1. I think that labeling and stigmatizing are deficient forms of discourse. I am using these words to refer to the practice of attaching a loaded, in-group buzzword (such as “tone policing” or “privileged”) to a person or their ideas in a disqualifying or self-executing manner. I am also referring to the practice of smearing a person or their ideas by linking them to some other stigmatized group or idea.

The reason I think these techniques are deficient is that they have no chance of persuading people who are not already “in the fold”, and thus are not efforts at dialogue at all. They also tend to inflame, which is unproductive.

2. You (the generic “you”) don’t get to place your own ideas or beliefs beyond question.
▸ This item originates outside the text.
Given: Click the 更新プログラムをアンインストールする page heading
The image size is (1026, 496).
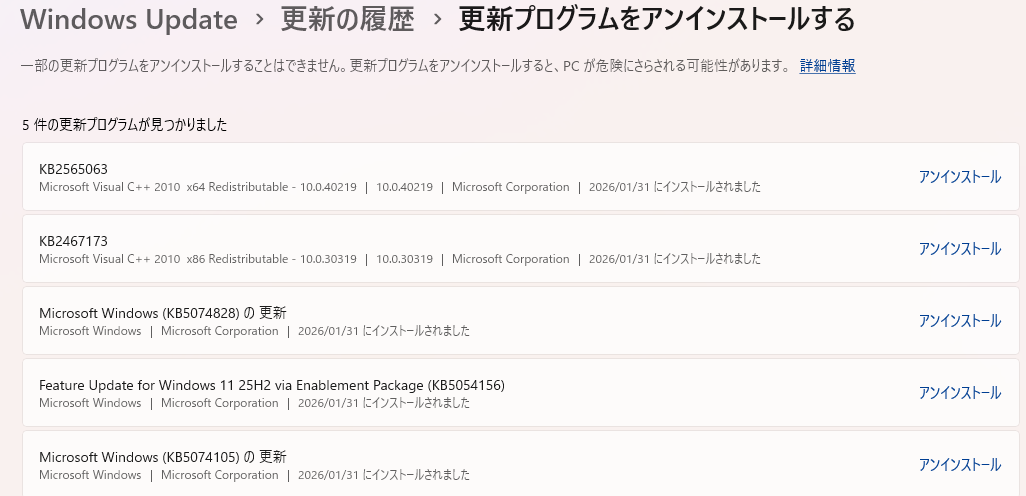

You don’t get to presume the correctness of your beliefs, and then use the fact that your opponent disagrees with you as proof that they are disqualified or worthy of stigma. You may think this works in your own mind, but others who do not share your beliefs will not accept it. So when you (the individual “you”) say “it's not up for debate whether this was tone policing or not,” you are wrong because you don’t get to decide what is up for debate. (It’s actually kind of ironic that you said this, because I actually don’t think the original post was an example of so-called “tone policing”.)

I think these two rhetorical tactics, and what I perceive as a certain kind of smug arrogance underlying them, have been very damaging to public discourse in recent years. I would go so far as to say that they are largely responsible for the world having to suffer a first Trump administration, and now possibly a second.